The Law Offices of Kenneth N. Greenfield Succeeds in Contentious Trial Regarding the Sale of a Business
December 17, 2012
Kenneth Greenfield and Alexandra Selfridge prevailed at trial while representing the sellers of high performance automotive business. The sellers turned the business over to the buyers, and they began to run the business. Shortly thereafter, the buyers claimed that they discovered fraud on the part of the sellers about the business. As a result, the buyers refused to pay the full purchase price, abandoned the business, and stopped paying rent to the landlord. The landlord sued both the sellers and the buyers for unpaid rent. The sellers sued the buyers for the remaining amount of the purchase price of the business. Thereafter, the buyers sued the sellers for their money back.

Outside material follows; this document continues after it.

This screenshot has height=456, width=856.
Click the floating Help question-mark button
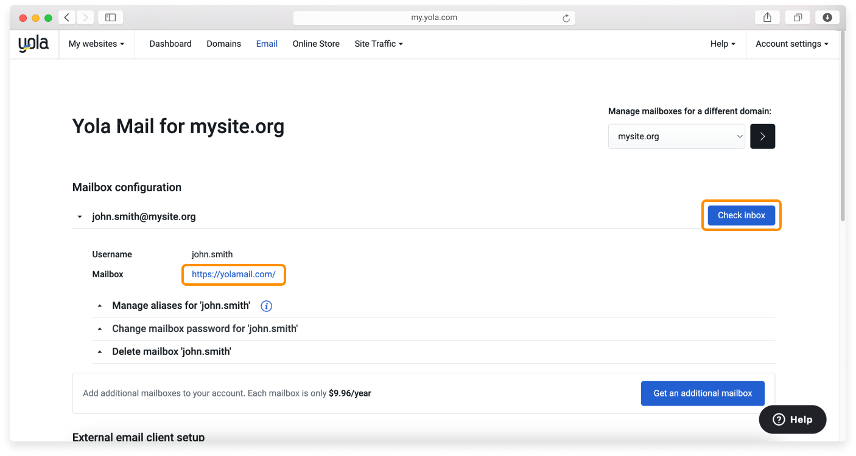792,419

The landlord settled its case with the buyers for $50,000 before trial. Also before trial, the landlord dismissed its lawsuit against the sellers. The Law Offices of Kenneth N. Greenfield obtained a defense verdict in favor of the sellers with respect to each of the buyers’ causes of action against them. In addition, the sellers obtained a $152,450.46 judgment against the buyers on their breach of contract cause of action. The sellers were also awarded $223,137.50 in contractual attorney fees and $7,694.65 in costs, for a total of $383,282.61, plus interest.
The buyers were a Limited Liability Company and an individual. Notably, the trial court pierced the corporate veil of the LLC, and found that the individual buyer was liable for the full amount of the judgment. This particular issue is currently on appeal.
The Law Offices of Kenneth N. Greenfield Settles Case Against a Major Insurer and a Security Company for $500.000,00
May 23, 2013
The Law Offices of Kenneth N. Greenfield represented the Plaintiffs, who owned an apartment building which was severely vandalized. Before the vandalism, Plaintiffs hired a security company to protect the property. In addition, Plaintiffs purchased an insurance policy with a major insurance company for the apartment building. Plaintiffs alleged that the security company failed to guard the property, and as a direct result, it was vandalized, causing substantial property damage. Plaintiffs submitted a claim to their insurer, but the insurer denied the claim. Plaintiffs alleged that the denial of the claim was wrongful and in bath faith. Plaintiffs settled their case against the security company for $350,000, and their case against the insurer for $150,000, for a total of $500,000.
The Law Offices of Kenneth N. Greenfield Obtains a Defense Verdict in Insurance Bad Faith Jury Trial in Los Angeles Superior Court
May 2, 2017
Kenneth Greenfield and Kate Greenfield obtained a defense verdict in an insurance bad faith trial involving the suspicious theft of an insured’s 2013 Chevy Camaro. Plaintiff insured had parked his car on a street in Los Angeles for a week while he vacationed in Palm Springs. He gave the transponder key to his nephew to watch over the vehicle. When he returned, the vehicle was gone. The nephew still had the key, and there was no evidence that the car had been stolen or even towed by the police. The insurer suspected fraud, took a lengthy period of time to fully investigate by taking various witness statements and an examination under oath of the insured, but finally paid the full value of the Camaro nearly 8 months later. Before payment was made, the insured filed suit claiming breach of contract and insurance bad faith. It was claimed that the insurance company had unreasonably delayed payment of the claim, and had caused the insured severe emotional distress by allegedly inferring that the insured was criminally involved in the theft.
After a 10 day trial the jury deliberated for two hours and returned an 11-1 defense verdict. Plaintiff’s demand had been $250,000, and the defendant’s Code of Civil Procedure section 998 offer to compromise had been in the amount of $15,001. Thus, defendant was entitled to costs in an amount in excess of $70,000.